3 En quoi le droit des femmes est une menace pour l’Islamisme ? Simplement parce qu’il est considéré comme une importation soit un produit occidental. Ce modèle est donc considéré contraire par les islamistes à l’identité arabo-musulmane. La femme par conséquent musulmane n’y aurait pas droit.
4 Pourtant ce n’est pas le coran qui enlève le droit des femmes ? absolument pas, dans les textes il est est dit, il est écrit que la femme est l’égale de l’homme. Il s’agit là donc d’une pure interprétation erronée des droits de la femme, le coran et l’Islam ont donné à la femme de nombreux pouvoir dont celui d’exercer dans les domaines politiques et économiques et sociales. A rappeler en effet, que les exemples sont là dont Aicha l’épouse du prophète Mohamed qui a fait de la politique de même que les femmes de la première heure, qui ont rejoint le prophète et qui ont exercé dans le domaine économique ( Khadija)
5 Pourtant le printemps arabe a amené son lot de désolation pour les femmes ? Malheureusement il s’est transformé en hiver pour les femmes : ces dernières ont été toutes en butte à la violence physique et morales dans les lieux publics de la part des extrémistes.

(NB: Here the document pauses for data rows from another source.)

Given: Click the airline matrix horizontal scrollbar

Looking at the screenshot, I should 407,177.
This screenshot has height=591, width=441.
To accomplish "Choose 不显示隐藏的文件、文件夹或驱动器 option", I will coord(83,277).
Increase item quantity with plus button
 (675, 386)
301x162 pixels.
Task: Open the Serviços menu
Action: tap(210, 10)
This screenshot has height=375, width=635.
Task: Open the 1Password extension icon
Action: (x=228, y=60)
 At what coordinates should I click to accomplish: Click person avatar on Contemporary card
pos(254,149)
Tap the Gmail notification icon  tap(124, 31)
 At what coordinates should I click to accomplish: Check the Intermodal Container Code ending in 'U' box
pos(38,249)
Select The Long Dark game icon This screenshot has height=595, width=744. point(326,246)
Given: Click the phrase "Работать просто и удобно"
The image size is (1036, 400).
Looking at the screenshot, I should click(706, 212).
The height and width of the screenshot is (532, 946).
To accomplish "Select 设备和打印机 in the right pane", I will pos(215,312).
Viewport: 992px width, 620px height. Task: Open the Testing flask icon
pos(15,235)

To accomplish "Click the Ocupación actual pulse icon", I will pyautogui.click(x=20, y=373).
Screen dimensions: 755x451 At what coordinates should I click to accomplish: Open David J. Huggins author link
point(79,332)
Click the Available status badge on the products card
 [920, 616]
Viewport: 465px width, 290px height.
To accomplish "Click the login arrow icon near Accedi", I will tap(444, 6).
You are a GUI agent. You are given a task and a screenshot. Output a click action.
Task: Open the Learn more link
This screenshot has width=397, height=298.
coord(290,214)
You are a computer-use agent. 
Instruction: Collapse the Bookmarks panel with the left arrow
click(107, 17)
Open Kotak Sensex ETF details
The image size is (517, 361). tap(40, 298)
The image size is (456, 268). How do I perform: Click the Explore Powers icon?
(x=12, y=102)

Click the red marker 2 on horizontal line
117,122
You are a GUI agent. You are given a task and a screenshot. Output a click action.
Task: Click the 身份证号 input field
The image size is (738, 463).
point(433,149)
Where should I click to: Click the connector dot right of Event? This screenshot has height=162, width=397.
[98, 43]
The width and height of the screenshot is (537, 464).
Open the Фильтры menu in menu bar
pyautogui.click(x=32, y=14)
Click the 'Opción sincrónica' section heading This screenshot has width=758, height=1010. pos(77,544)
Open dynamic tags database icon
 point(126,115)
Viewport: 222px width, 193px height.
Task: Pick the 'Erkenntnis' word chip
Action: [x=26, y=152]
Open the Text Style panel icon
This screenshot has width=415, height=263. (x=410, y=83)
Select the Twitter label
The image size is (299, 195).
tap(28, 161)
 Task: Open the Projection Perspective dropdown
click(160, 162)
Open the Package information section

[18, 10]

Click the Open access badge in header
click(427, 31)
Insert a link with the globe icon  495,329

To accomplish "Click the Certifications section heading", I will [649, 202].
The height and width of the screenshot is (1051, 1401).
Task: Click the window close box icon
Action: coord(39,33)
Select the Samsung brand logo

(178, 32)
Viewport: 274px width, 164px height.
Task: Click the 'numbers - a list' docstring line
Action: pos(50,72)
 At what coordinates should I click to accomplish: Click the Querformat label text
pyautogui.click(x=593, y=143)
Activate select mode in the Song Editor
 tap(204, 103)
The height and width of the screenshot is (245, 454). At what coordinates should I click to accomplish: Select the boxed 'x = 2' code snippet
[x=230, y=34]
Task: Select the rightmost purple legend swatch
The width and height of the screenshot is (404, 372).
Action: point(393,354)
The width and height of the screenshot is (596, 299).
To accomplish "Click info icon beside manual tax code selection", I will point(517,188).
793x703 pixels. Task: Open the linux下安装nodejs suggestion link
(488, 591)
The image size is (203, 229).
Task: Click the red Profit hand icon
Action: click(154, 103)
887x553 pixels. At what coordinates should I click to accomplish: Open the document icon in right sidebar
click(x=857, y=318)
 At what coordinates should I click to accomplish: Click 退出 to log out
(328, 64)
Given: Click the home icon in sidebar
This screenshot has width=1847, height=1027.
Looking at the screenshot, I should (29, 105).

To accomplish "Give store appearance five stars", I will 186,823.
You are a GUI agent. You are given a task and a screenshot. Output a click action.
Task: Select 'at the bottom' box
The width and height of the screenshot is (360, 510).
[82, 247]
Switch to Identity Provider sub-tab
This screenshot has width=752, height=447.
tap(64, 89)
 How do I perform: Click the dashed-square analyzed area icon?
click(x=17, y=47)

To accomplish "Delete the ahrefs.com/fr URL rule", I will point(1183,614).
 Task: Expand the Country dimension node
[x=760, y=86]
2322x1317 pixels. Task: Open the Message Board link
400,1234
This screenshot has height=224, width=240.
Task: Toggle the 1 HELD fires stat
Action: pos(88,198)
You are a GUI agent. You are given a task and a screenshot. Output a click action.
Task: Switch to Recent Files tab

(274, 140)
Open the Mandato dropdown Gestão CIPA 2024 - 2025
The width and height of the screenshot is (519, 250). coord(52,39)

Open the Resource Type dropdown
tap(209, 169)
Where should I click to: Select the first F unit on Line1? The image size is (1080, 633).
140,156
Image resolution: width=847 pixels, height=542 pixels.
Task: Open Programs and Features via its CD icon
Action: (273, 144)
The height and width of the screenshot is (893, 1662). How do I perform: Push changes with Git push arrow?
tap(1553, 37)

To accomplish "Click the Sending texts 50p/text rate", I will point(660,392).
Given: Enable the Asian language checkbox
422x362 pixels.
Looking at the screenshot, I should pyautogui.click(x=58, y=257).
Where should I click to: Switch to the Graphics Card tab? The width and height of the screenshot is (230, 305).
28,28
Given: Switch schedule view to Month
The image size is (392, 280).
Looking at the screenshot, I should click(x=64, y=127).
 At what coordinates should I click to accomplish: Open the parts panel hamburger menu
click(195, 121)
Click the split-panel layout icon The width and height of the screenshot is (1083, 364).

6 Dans l’exercice de leur fonction aussi ? oui absolument, certaines ont été battues, menacées sont sur des listes noires, tout cela parce qu’elles n’ont pas la même lecture du coran ou de certains évènements qui se sont passés dans le pays. Ces courants appellent aussi au rejet des conventions internationales qui interdisent la discrimination à l’égard des femmes.
7 En fin de compte la Révolution a muselé la femme ? oui véritablement c’est le cas de le dire, on assiste en prime à cela au retour de coutumes d’un autre âge, l’appel à la polygamie, au mariage des filles impubères, à l’excision, au retour à la maison, tout ceci met en péril les acquis de la femme tunisienne de Bourguiba.
8 Pourtant elles ne s’avouent pas vaincues pour autant ? Non cette situation est rejetée de toute force par la tunisienne éclairée, elle est obligée aujourd’hui de se battre pour des droits qu’elle a déjà acquis et qu’elle risque de perdre. On ne peut pas parler d’une femme libérée tunisienne de l’après révolution, mais plutôt qu’elle est en sursis » ! la femme de Bourguiba est partie, lui seul à ce jour, a été capable d’amener sa libération totale. Sa vision était éclairée et avant gardiste. Aujourd’hui tout cet héritage risque d’être balayé si l’on ne prend pas garde.